Leadership in 11 Bullet Points
- Know yourself and seek continuous self-improvement
- Be technically and tactically proficient
- Seek responsibility and take responsibility
- Set the example
- Know your people and look out for their welfare
- Keep your people informed
- Ensure the task is understood, supervised, and accomplished
- Develop a sense of responsibility among your people
- Train your people as a team
- Make sound and timely decisions
- Employ your work unit in accordance with its capabilities
It's not difficult...
Understand who you are, your values, priorities, strengths and weaknesses. Self-improvement is a process of sustaining strengths and overcoming weaknesses. Remember that before leaders can lead effectively, they must master the tasks required by the people they lead. Leaders do not avoid responsibility by placing the blame on someone else when things go wrong. Leaders realize that if they expect courage, responsibility, initiative, competence, commitment, and integrity from direct reports, they must demonstrate these characteristics.
Telling your people you care about them has no meaning unless they see you demonstrating it. Your people must understand what you want done, to what standard and by when.
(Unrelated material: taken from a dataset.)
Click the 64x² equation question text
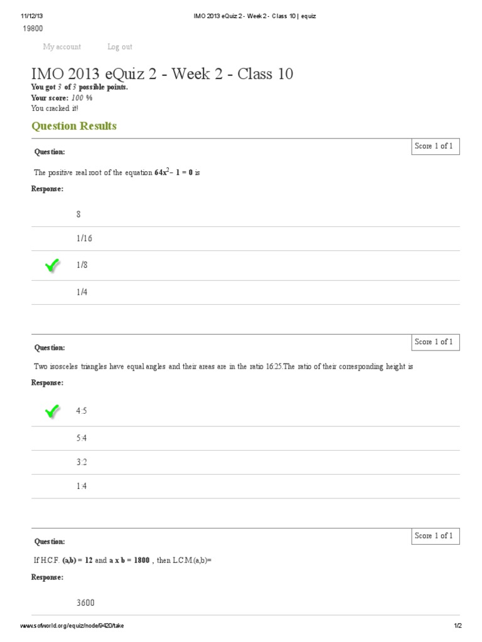This screenshot has width=482, height=642. [117, 172]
Remember that over-supervision causes resentment while under-supervision causes frustration, so find your balance. Delegation indicates trust in people and encourages them to seek responsibility. Develop people by giving them challenges and opportunities.
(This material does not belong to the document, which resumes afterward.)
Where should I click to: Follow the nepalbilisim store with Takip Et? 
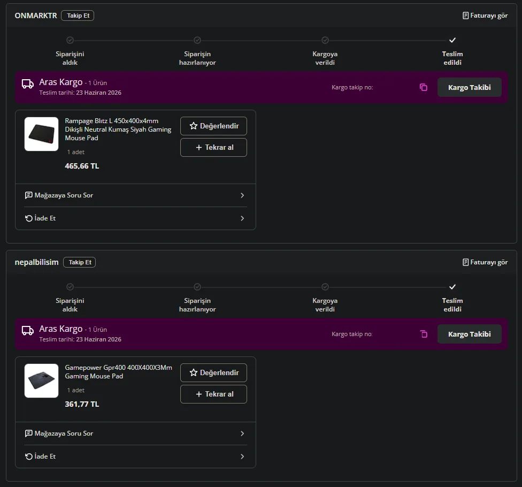[x=80, y=262]
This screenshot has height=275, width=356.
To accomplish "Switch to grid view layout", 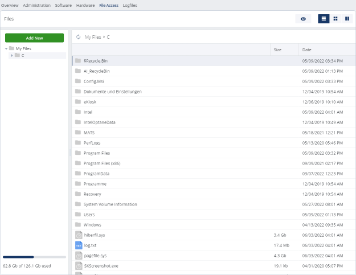I will point(335,19).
Train and cross train people until they are confident in the team’s abilities. Leaders must know the factors to consider when deciding how, when, and if to make decisions. Good decisions made at the right time are better than the best decisions made too late Leaders must know their work unit’s capabilities and limitations. People gain satisfaction from performing tasks that are reasonable and challenging, but they are frustrated if tasks are too easy, unrealistic or unattainable.